Researchers led by Mark Lebwohl, M.D., chairman of dermatology at New York’s Mount Sinai School of Medicine, studied more than 900 people with AK who were randomly assigned to treatment with either Picato or an inactive placebo. Investigators found that when used on the face or scalp, the gel cleared the condition nearly 43 percent of the time, compared with about 4 percent for placebo. When used on the trunk or extremities, the gel was effective 34 percent of the time versus about 5 percent for placebo.
Skin redness and crustiness developed within several days but subsided quickly. Other side effects were mild to moderate and resolved without problem. According to the study abstract, researchers found that “ingenol mebutate gel applied topically for two to three days is effective for field treatment of actinic keratoses.”

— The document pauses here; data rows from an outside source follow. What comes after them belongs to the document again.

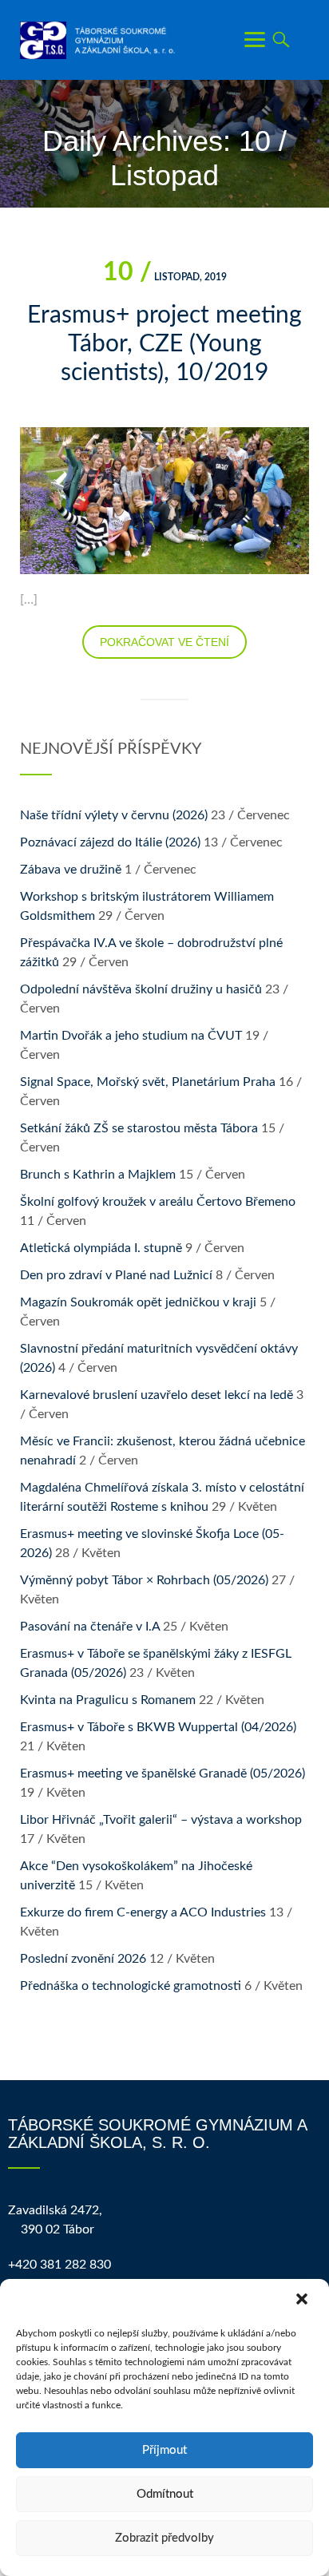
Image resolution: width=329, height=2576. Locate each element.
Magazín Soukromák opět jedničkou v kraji (138, 1302)
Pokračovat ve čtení (164, 642)
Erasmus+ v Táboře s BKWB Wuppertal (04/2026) (158, 1727)
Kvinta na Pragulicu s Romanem (108, 1700)
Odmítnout (165, 2494)
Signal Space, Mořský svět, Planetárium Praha (147, 1082)
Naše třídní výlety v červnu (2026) (114, 815)
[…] (29, 599)
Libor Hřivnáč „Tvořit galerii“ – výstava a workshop (161, 1819)
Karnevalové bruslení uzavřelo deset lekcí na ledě (156, 1395)
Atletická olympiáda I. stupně (101, 1248)
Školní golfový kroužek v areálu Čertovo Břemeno (157, 1201)
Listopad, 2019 (165, 277)
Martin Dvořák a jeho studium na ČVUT (131, 1035)
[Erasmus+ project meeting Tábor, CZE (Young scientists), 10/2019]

HealthDay News quotes Dr. Lebwohl as saying, “There are a number of agents available to treat precancerous skin lesions. Most … are applied over a period of weeks to months and have a reaction that lasts for a long time, so it interferes with your life for a good period of time. This one is unique in that it is applied for only one to three days.”
Doris Day, M.D., a dermatologist at Lenox Hill Hospital in New York, told HealthDay News that she would probably use the gel in combination with other treatment methods, as she doesn’t think the gel penetrates deeply into the skin.
The Food and Drug Administration approved Picato for use in actinic keratoses in January. The study, which appears in the March 15 issue of the New England Journal of Medicine, was funded by LEO Pharma.